> [What you should do] Please reproduce the entries below exactly from the line with "The width and" through their last line, leaving out any pictures.
─── Excerpted data
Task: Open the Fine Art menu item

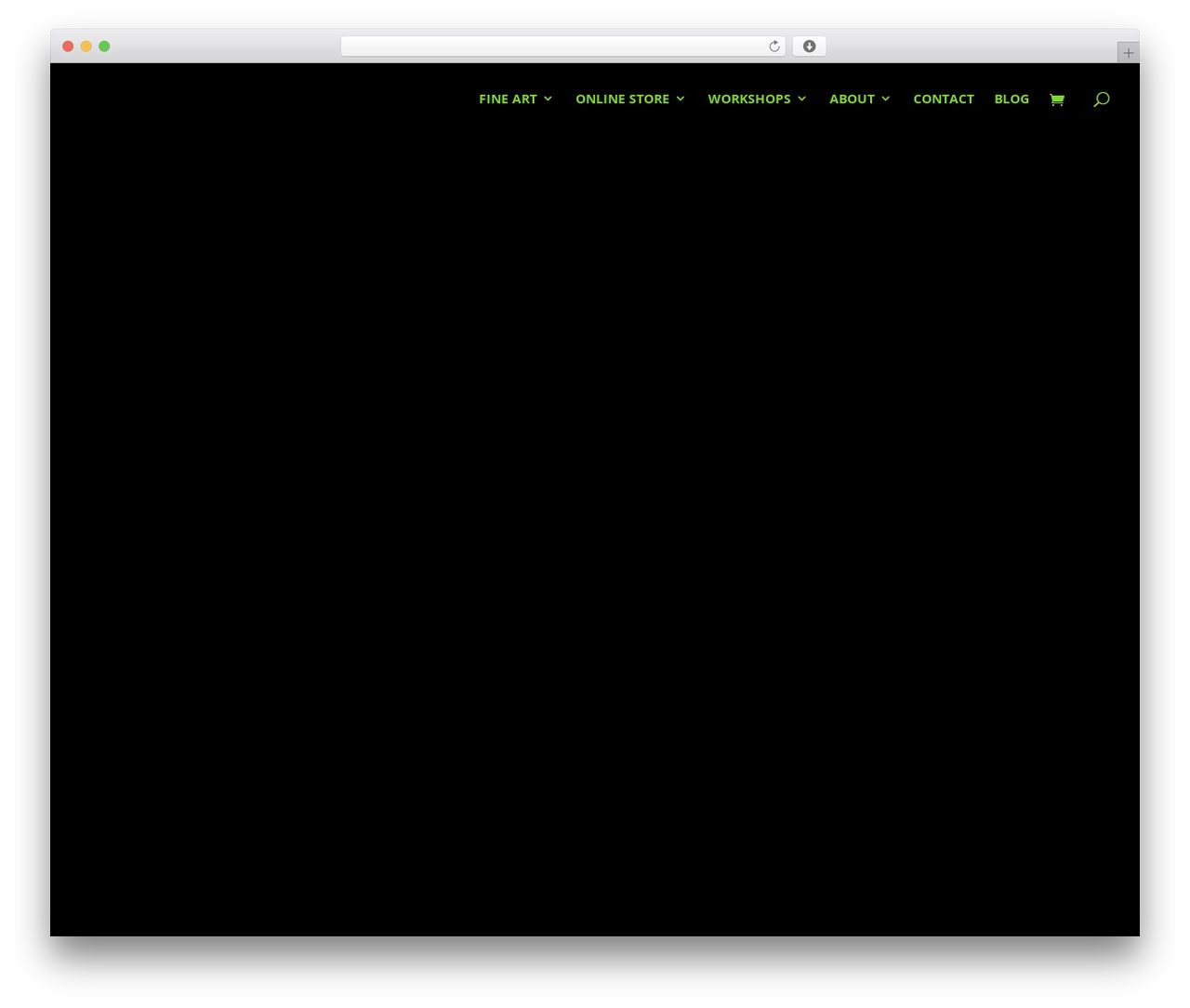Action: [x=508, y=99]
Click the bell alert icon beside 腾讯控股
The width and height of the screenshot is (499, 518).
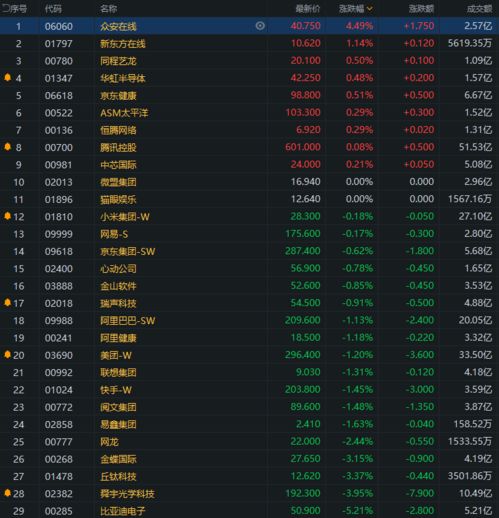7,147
──────
> [Reply]
The width and height of the screenshot is (499, 518).
7,147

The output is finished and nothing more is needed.